» **TASK ITEM**: Only the lines from the line that contains "Screen dimensions: 476x457" through the final line of the entries below belong in your answer, copied exactly and without pictures.

» **DATA EXCERPTS**:

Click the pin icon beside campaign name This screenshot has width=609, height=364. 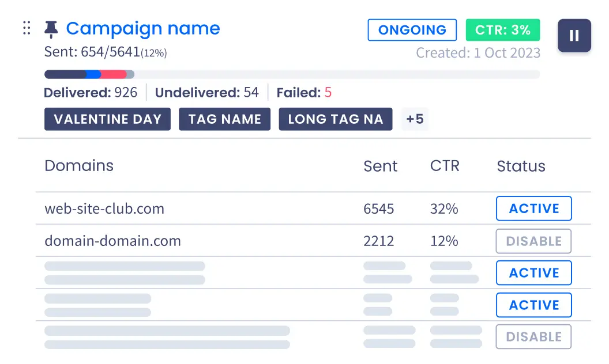point(51,28)
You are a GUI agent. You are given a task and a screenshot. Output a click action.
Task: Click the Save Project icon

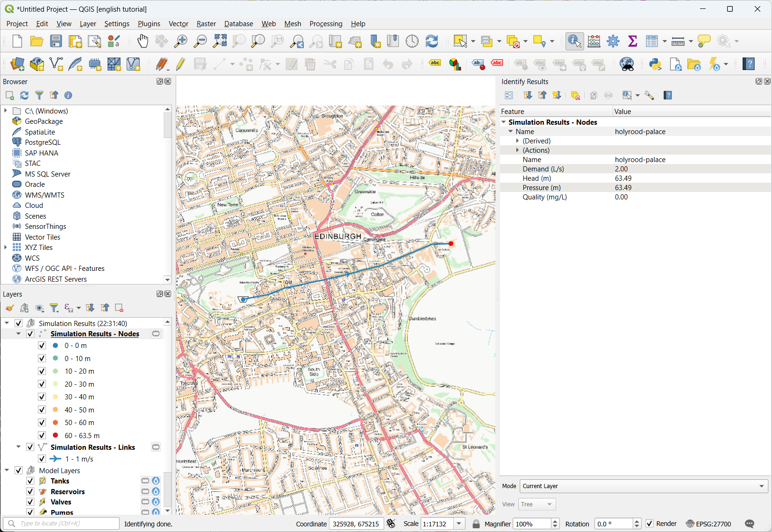pyautogui.click(x=56, y=41)
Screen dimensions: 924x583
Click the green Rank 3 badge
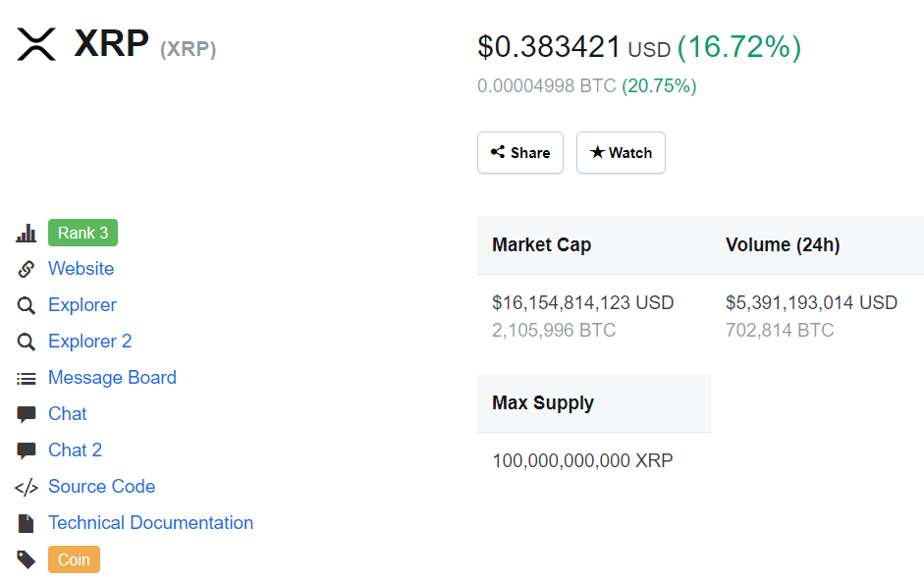(x=82, y=234)
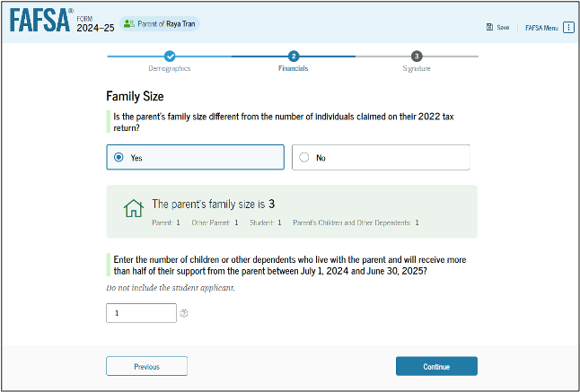Click the Demographics completed checkmark step

(170, 57)
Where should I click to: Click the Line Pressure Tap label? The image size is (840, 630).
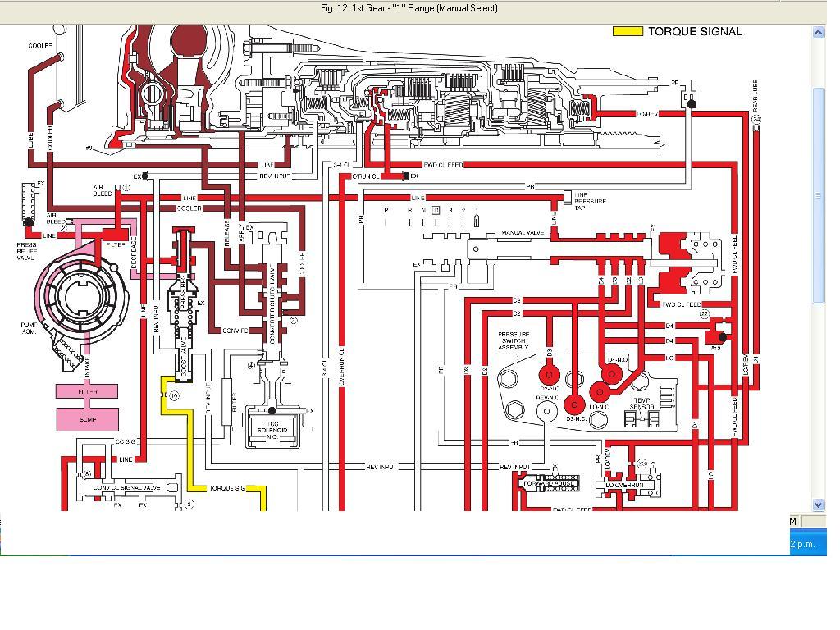tap(591, 200)
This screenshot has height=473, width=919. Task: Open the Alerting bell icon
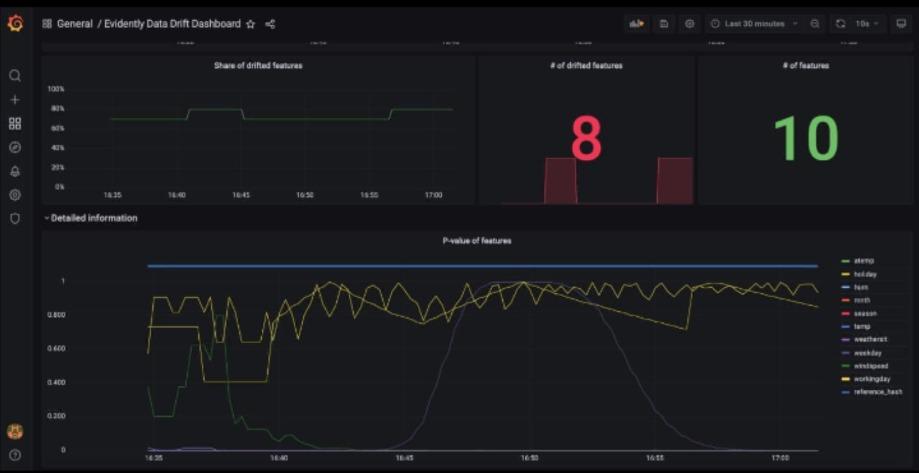(15, 172)
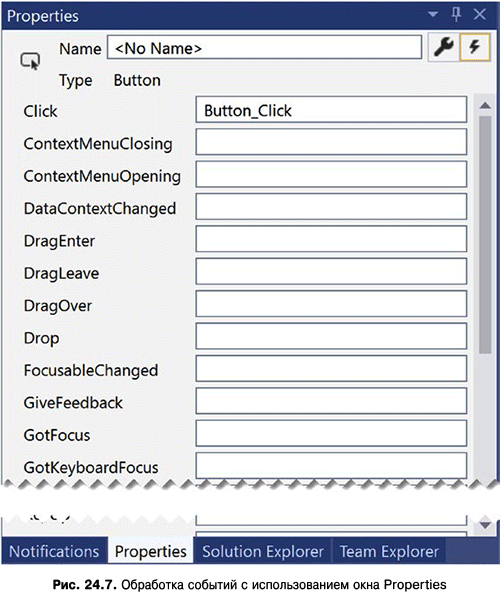Click the ContextMenuClosing event handler field

(331, 142)
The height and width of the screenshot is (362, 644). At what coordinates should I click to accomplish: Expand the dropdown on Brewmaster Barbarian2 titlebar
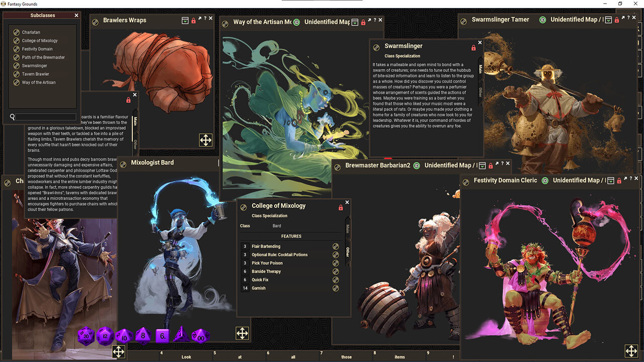[x=482, y=165]
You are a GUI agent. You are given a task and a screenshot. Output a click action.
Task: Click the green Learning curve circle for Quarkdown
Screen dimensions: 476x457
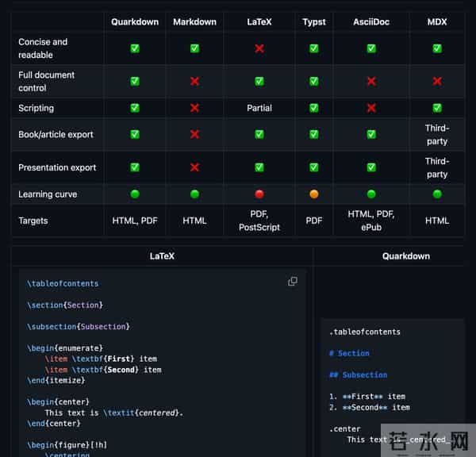coord(135,194)
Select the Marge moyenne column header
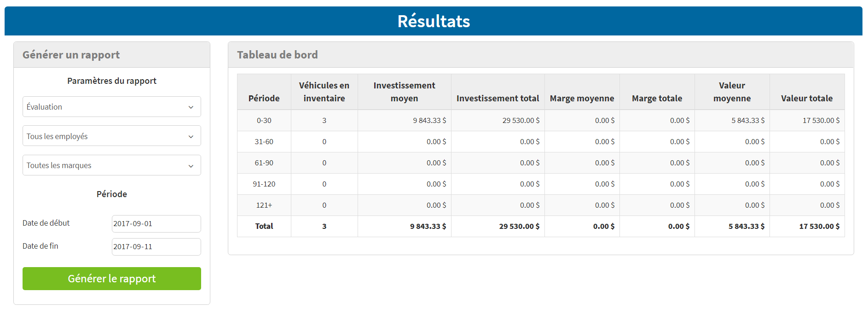The height and width of the screenshot is (315, 868). coord(582,98)
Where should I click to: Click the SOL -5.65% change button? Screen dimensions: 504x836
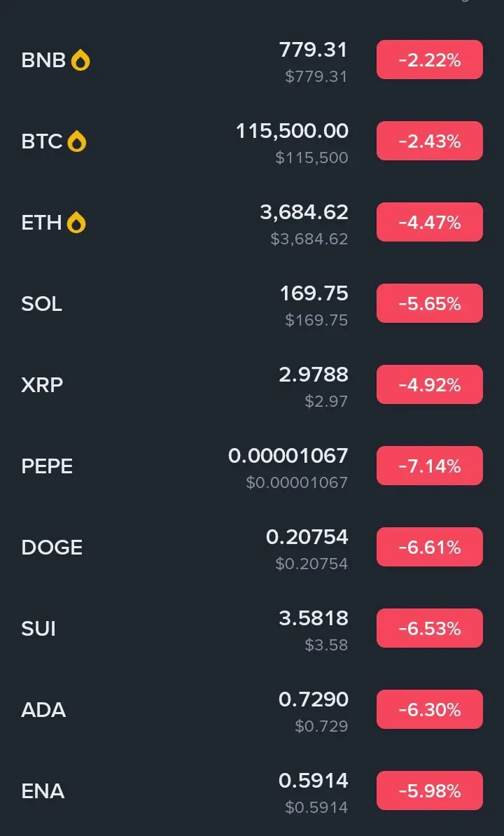(429, 303)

» **RESPONSE TO THE EXERCISE**:
Screen dimensions: 476x457
coord(135,194)
Select the Marge moyenne column header
The height and width of the screenshot is (315, 868). coord(582,98)
Where should I click to: Click the SOL -5.65% change button? Screen dimensions: 504x836
(429, 303)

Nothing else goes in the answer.